Tregaskis’s book — and this is a point to which I will return in later installments of this series — is bookended, as any account of an island battle is likely to be, by sea journeys: an arrival and a departure. Landing craft deliver soldiers to the island; the soldiers enter the hell of battle; eventually those who survive, relieved by new soldiers, return to the landing craft and are conveyed to a place of rest. (The First Marine Division, who had begun the invasion in August, were relieved in early December and taken to Melbourne, where they were greeted, quite properly, as great heroes.) There’s something intrinsically ritualistic, almost mythic, about this pattern. 

But there’s also, in the context, something consoling about it.

The movie of Guadalcanal Diary maintains this structure: the first twenty minutes show the Marines on ship headed towards battle, demonstrating camaraderie among regions and races: a very young black soldier has a speaking part!
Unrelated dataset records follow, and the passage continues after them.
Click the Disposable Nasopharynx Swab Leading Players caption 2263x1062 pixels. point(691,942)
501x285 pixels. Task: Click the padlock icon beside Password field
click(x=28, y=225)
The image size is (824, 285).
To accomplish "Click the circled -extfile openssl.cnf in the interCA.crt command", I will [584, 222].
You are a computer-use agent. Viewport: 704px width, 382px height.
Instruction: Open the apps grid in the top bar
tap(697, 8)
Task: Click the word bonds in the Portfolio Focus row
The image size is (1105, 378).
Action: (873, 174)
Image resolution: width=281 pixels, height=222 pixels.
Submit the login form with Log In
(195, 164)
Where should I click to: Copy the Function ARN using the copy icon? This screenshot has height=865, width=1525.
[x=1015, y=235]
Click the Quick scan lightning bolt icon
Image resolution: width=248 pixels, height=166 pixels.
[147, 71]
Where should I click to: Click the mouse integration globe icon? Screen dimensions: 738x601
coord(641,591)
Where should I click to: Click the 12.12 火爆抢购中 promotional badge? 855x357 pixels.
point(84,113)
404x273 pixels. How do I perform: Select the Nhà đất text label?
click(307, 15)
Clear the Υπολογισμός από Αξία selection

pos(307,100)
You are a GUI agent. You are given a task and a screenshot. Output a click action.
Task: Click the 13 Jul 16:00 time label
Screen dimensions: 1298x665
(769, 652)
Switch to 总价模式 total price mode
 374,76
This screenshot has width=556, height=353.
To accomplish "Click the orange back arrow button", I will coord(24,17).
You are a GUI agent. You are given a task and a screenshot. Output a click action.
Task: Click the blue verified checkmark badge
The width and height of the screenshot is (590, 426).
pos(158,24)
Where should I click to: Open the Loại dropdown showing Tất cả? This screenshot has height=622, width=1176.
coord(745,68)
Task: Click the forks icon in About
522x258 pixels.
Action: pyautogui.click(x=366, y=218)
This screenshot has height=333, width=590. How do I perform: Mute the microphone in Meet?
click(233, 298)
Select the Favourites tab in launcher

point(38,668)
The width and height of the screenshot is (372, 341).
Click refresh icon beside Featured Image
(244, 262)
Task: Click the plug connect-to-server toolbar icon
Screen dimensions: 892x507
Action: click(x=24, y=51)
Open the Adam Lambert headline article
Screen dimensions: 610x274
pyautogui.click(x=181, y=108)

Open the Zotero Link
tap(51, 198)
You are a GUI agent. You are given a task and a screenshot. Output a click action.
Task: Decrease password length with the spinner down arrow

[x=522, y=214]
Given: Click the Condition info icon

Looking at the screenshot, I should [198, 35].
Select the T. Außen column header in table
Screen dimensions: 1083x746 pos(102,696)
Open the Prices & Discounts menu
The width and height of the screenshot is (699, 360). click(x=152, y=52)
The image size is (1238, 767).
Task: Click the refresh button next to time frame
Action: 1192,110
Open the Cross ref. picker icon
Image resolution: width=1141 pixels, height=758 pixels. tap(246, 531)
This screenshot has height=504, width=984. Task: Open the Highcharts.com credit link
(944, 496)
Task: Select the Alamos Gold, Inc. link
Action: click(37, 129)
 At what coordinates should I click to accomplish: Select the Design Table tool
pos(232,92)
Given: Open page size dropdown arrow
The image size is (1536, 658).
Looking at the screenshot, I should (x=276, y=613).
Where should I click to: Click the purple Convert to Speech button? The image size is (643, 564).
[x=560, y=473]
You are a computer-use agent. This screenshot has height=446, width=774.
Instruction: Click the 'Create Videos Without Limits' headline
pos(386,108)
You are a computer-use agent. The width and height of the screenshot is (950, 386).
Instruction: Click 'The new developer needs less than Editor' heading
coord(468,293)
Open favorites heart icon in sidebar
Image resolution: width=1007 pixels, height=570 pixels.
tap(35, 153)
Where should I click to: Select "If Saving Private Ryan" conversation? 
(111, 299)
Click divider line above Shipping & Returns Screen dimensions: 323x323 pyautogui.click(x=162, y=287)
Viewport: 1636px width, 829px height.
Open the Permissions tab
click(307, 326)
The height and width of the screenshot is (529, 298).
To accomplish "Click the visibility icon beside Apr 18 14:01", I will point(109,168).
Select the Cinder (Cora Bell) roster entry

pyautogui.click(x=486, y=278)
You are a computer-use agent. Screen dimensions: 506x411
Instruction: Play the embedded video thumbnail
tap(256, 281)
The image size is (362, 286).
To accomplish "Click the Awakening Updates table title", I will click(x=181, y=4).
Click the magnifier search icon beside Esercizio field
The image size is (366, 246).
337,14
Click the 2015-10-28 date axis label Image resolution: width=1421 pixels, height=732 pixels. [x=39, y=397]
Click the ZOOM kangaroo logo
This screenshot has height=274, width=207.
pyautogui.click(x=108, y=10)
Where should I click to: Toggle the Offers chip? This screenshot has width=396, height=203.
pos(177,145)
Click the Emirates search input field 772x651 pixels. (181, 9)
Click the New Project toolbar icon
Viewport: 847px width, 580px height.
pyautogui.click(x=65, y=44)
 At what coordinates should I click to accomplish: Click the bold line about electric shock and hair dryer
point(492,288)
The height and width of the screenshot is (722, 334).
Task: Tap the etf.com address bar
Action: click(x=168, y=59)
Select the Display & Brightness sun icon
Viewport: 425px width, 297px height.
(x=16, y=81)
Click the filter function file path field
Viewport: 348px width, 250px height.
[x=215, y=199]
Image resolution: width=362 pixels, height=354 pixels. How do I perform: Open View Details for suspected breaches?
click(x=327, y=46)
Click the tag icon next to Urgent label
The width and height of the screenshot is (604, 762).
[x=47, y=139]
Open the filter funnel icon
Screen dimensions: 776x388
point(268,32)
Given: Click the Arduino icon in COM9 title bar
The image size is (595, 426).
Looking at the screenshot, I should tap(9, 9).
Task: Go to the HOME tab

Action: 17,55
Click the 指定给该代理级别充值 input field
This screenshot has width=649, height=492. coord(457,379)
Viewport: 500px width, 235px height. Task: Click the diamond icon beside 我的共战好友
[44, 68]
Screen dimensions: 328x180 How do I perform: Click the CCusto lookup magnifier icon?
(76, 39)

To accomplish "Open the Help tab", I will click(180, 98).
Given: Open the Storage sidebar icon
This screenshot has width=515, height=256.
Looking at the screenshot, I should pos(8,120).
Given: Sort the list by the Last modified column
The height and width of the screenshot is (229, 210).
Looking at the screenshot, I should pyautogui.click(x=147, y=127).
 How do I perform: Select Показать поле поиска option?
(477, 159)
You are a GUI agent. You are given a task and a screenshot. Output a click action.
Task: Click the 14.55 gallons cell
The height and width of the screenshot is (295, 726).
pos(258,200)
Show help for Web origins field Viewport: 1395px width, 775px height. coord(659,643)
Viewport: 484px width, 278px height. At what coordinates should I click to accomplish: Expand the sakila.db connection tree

One of the chief characters is a Mexican-American! (One of the few times in his career that Anthony Quinn played his own ethnicity.) They grow slightly more anxious, though, before landing on … an undefended beach. (This is one of the better effects of the movie — the anticlimax of arriving for battle and finding no one to fight.)

Eventually they encounter the enemy first in small numbers — the initial battle set-piece enacts an event Tregaskis made famous, the Goettge patrol — and then in larger numbers, until we approach a final battle, preceded by prayers, confessions of dis-ease, and letters home to families. In that battle one of the leading characters — it had to be Alvarez, didn’t it? — is killed, and then the Marines are relieved. At the end they’re marching towards the ships that will take them away, and the narrator — a version of Tregaskis — is pleased to say that they’ll receive “a well-earned rest, the job superbly done. The Army is coming in to take over. Into their hands we commit the job, with full confidence in their ability to perform it.” 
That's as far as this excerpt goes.